▶ TEXTAUSZUG:
==*==
19 Uhr: An­läss­lich des To­des­ta­ges von Käthe Kollwitz liest ihr Urenkel aus den Brie­fen und Ta­ge­bü­chern seiner Ur­groß­mut­ter. Käthe-Kollwitz-Museum | Spandauer Damm 10 | 14059 Berlin

Zwischen den Jahren: Von Januar bis Dezember 2019

von Urszula Usakowska-Wolff (03.01.2020)
vorher Abb. Zwischen den Jahren: Von Januar bis Dezember 2019

Free Update, Installationsansicht, Maschinenhaus M1, KINDL – Zentrum für zeitgenössische Kunst, Berlin , Detail aus Sugar Salon, Foto: kuag

Wie ein überlebensgroßes Passbild sieht das Video-Konterfei des Mannes aus, das am Anfang der Ausstellung Free Update präsentiert wird. Er trägt ein blaues Hemd mit Schulterklappen und ein Cap mit dem Emblem „Özel Güvenlik“. Sein Gesicht ist fast regungslos, seine Augen sind zuerst geschlossen, dann öffnet er sie und scheint die Betrachterinnen und Betrachter zu fixieren. Der Uniformierte wirkt selbstsicher und bitterernst, denn er verkörpert die Macht, mit der ja nicht zu spaßen ist. Von Zeit zu Zeit flüstert er mit einer seltsamen, kindlichen Stimme: „We are in heaven. Why are we in heaven?“, und der Hauch eines Lächelns huscht über seinen Mund. Am Ende des sechsminütigen Videos hebt der mysteriöse türkische security man seine Augen gen Himmel.
==*==
▶ DATENSÄTZE:
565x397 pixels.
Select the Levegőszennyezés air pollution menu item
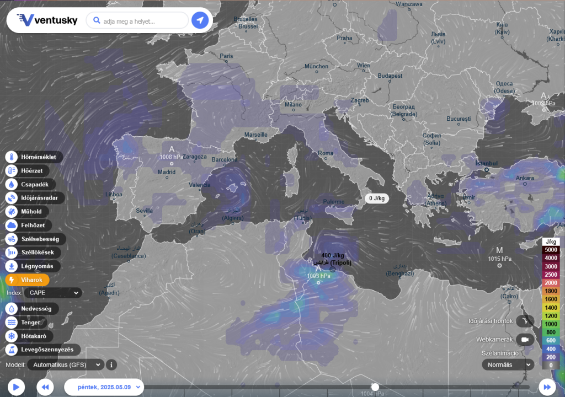click(42, 350)
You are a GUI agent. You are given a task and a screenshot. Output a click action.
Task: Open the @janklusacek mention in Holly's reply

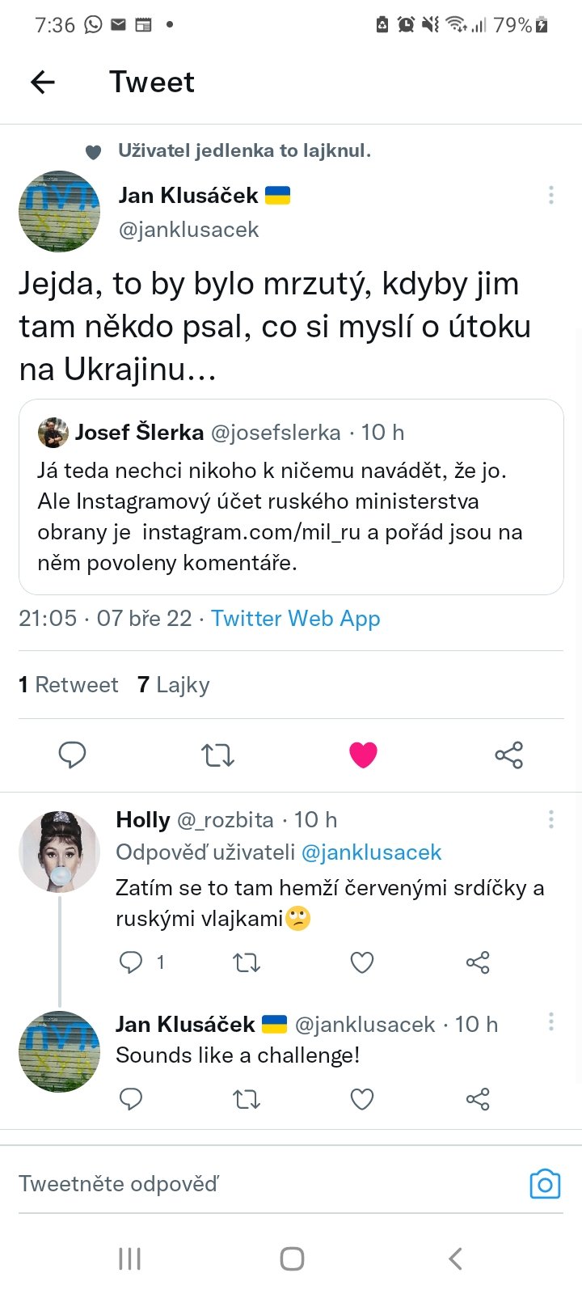(371, 852)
==*==
▶ WAS ZU TUN IST:
**1.** Wie lang ist das Video mit dem Mann laut Textauszug?
**2.** Schreib aus dem Textauszug den Abschnitt von „19 Uhr: An­läss­lich“ bis einschließlich „Urszula Usakowska-Wolff (03.01.2020)“ wortgetreu ab.
Die Datensätze sind eigenständiges Material und gehören nicht zum Textauszug.

▶ GELÖSTE AUFGABEN:
**1.** Das Video dauert sechs Minuten.

**2.**
19 Uhr: An­läss­lich des To­des­ta­ges von Käthe Kollwitz liest ihr Urenkel aus den Brie­fen und Ta­ge­bü­chern seiner Ur­groß­mut­ter. Käthe-Kollwitz-Museum | Spandauer Damm 10 | 14059 Berlin

Zwischen den Jahren: Von Januar bis Dezember 2019

von Urszula Usakowska-Wolff (03.01.2020)